■ EXERCISE INPUT
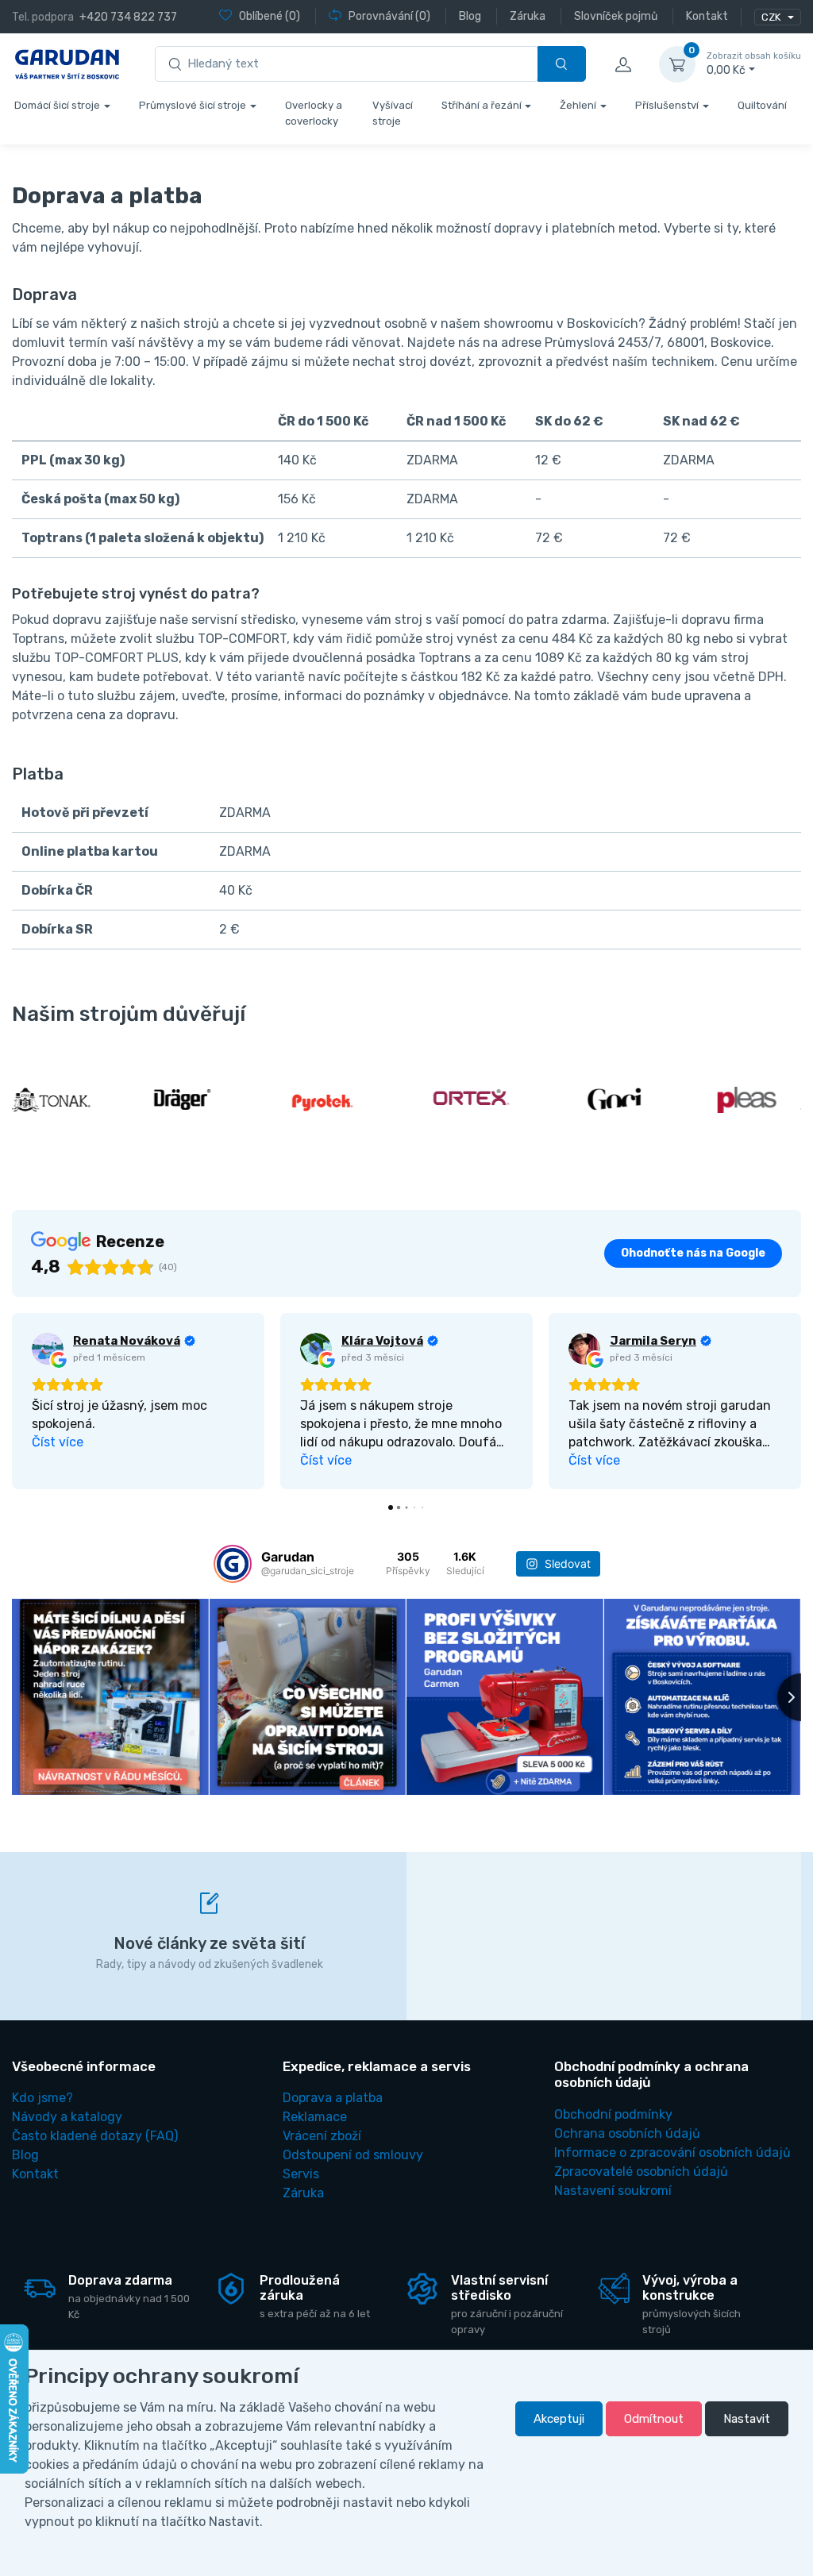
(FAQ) (95, 2135)
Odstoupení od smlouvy (353, 2154)
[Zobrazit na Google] (48, 1349)
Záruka (303, 2193)
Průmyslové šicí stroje (192, 105)
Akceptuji (559, 2419)
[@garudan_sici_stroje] (233, 1564)
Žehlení (578, 105)
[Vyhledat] (562, 64)
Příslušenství (667, 105)
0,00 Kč (754, 64)
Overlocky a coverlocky (313, 113)
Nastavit (746, 2419)
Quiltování (762, 105)
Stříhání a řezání (481, 105)
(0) (269, 16)
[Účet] (622, 64)
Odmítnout (654, 2419)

■ WORK TO COMPLETE
Return, word for word, each line from the one that contains "Overlocky a coverlocky (313, 113)" through the end of the listing above.

■ WRITTEN RESPONSE
Overlocky a coverlocky (313, 113)
Nastavit (746, 2419)
Quiltování (762, 105)
Stříhání a řezání (481, 105)
(0) (269, 16)
[Účet] (622, 64)
Odmítnout (654, 2419)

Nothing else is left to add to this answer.